## Text under study
-=-=-

The solutions Orr develops begin with a shift in the human will or heart, then move on to a shift in the human mind, and end with real-world, down-and-dirty, power-politics, as well as the year-in-and-year-out local tasks of reconstruction. Here is a quote about the educational care of our social minds:
We would be embarrassed to graduate students who could neither read nor count.  We should be mortified, then, to graduate students who are ecologically illiterate—clueless about the basics of ecology, energetics, systems dynamics—the bedrock conditions for civilization and human life.  page 110
Orr prepares our awakening “hearts,” “wills,” and “minds” for our real-world politics with sentences like these:
And there will be no Deus ex machina, or cavalry, or invisible hand, or miracle technological breakthrough that will rescue us in the nick of time.  It will be up to us to change the odds and the outcomes on our own.  page 144
The next passage I will be reading aloud in my speeches. It is a gem that notices the spirit depth of our call to action:
If humanity is to have a better future it will be a more “empathic civilization,” one better balanced between our most competitive, hard-driving selves and our most harmonious, altruistic traits; one that embraces the yin-yang poles of behavior.  It must be a change sufficiently global to bridge the chasms of ethnicity, gender, religion, nationality, and politics and deep enough to shift perceptions, behaviors, and values. The change must enable people to grow from a “having” orientation to a “being” orientation to the world.  It must deepen our appreciation, affiliation, and competence with the natural world, albeit a natural world undergoing accelerating changes.

I do not think, however, that we can simply will ourselves to that empathic new world.  The transition will result from social movements, activism, education, and political changes.  But there is always an X-factor, an inexplicable process of metanoia, a word meaning “penitence; a reorientation of one’s way of life; spiritual conversion.”  It is a change of inner sight.  “I once was blind, but now I see” as the former slave trader John Newton wrote in the hymn “Amazing Grace.”  Metanoia is liberation from bondage—physical, mental, emotional—a total change of perspective. pages 147-8
I view the core of the revolution for a next Christianity to be the creation of metanoia circles, small groupings of people in which our deepest humanness can be nurtured on a regular basis and our compassion and persistence prepared for our wide-world responsibilities.

Orr pictures the role of politics as a “long revolution.” We now need more than small teams and edge movements: we need large structures of action that year-in-and-year-out for decades do all the little and big things that need to be done for this huge transition.

-=-=-

## What to do
1. Answer these from the passage about Orr:
(a) What basics are ecologically illiterate students said to be clueless about?
(b) Who is named as the writer of the hymn "Amazing Grace"?
(c) What does Orr picture the role of politics as?
2. Render this sentence from the passage about Orr in Spanish: "The transition will result from social movements, activism, education, and political changes."
Rely only on the passage about Orr and bring in nothing from elsewhere.

## Data
-=-=-

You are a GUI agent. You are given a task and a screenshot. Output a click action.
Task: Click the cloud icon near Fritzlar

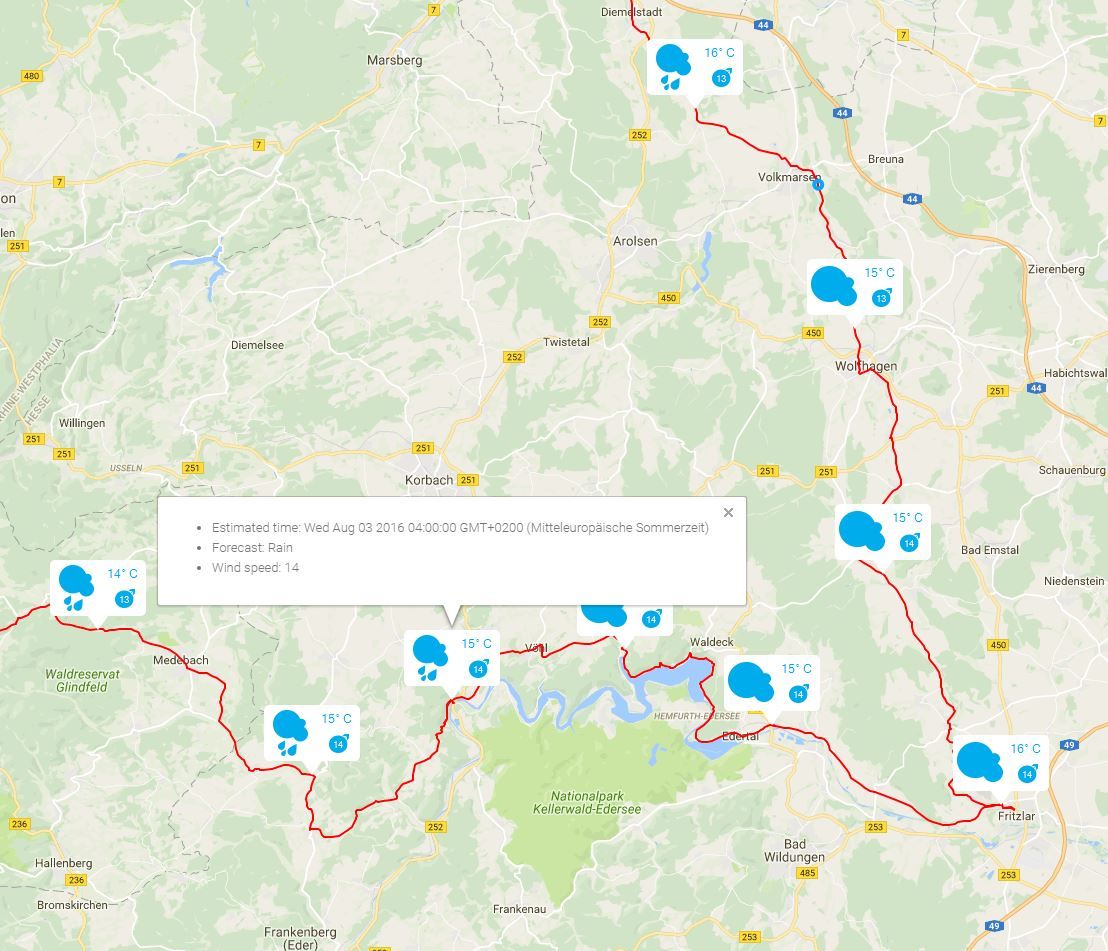(979, 762)
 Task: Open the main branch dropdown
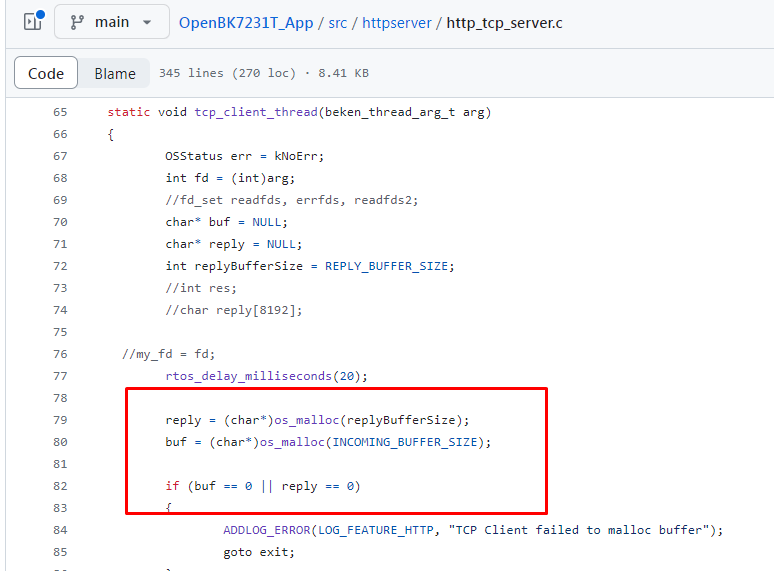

-=-=-

## Activity answers
1.
(a) The basics of ecology, energetics, and systems dynamics.
(b) John Newton, the former slave trader.
(c) A "long revolution."

2. La transición resultará de los movimientos sociales, el activismo, la educación y los cambios políticos.